WORK ORDER: Every line of the records below from the line with "Where should I" up to and including the line with "Task: Enable logarithmic scale on the chart" must be reproduced exactly, and no line outside that range.

(Stored items)
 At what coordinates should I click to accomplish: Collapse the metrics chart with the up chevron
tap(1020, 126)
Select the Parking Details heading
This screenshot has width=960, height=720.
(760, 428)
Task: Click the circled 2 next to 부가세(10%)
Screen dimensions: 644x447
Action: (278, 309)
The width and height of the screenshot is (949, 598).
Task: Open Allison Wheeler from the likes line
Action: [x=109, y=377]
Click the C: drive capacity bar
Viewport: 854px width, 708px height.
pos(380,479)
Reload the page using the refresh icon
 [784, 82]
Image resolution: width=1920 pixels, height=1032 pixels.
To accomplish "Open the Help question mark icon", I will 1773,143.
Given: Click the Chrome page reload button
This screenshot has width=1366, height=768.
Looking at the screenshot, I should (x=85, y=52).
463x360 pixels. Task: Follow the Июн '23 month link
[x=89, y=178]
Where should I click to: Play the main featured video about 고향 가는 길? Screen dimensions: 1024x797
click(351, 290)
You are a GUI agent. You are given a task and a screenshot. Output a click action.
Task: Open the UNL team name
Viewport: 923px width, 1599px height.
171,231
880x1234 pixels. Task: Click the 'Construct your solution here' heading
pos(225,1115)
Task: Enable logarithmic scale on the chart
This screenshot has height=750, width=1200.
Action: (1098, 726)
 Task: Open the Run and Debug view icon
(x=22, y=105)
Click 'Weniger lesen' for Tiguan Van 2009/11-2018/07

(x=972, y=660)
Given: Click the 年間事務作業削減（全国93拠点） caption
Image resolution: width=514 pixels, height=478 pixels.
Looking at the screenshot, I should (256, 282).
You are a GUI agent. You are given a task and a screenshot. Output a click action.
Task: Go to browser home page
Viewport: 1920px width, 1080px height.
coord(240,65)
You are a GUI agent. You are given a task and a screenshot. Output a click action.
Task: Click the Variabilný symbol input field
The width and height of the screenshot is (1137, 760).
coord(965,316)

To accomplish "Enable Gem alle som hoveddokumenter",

SOLUTION BELOW:
Where should I click to: Play the main featured video about 고향 가는 길? Screen dimensions: 1024x797
click(351, 290)
You are a GUI agent. You are given a task and a screenshot. Output a click action.
Task: Open the UNL team name
Viewport: 923px width, 1599px height.
171,231
880x1234 pixels. Task: Click the 'Construct your solution here' heading
pos(225,1115)
Task: Enable logarithmic scale on the chart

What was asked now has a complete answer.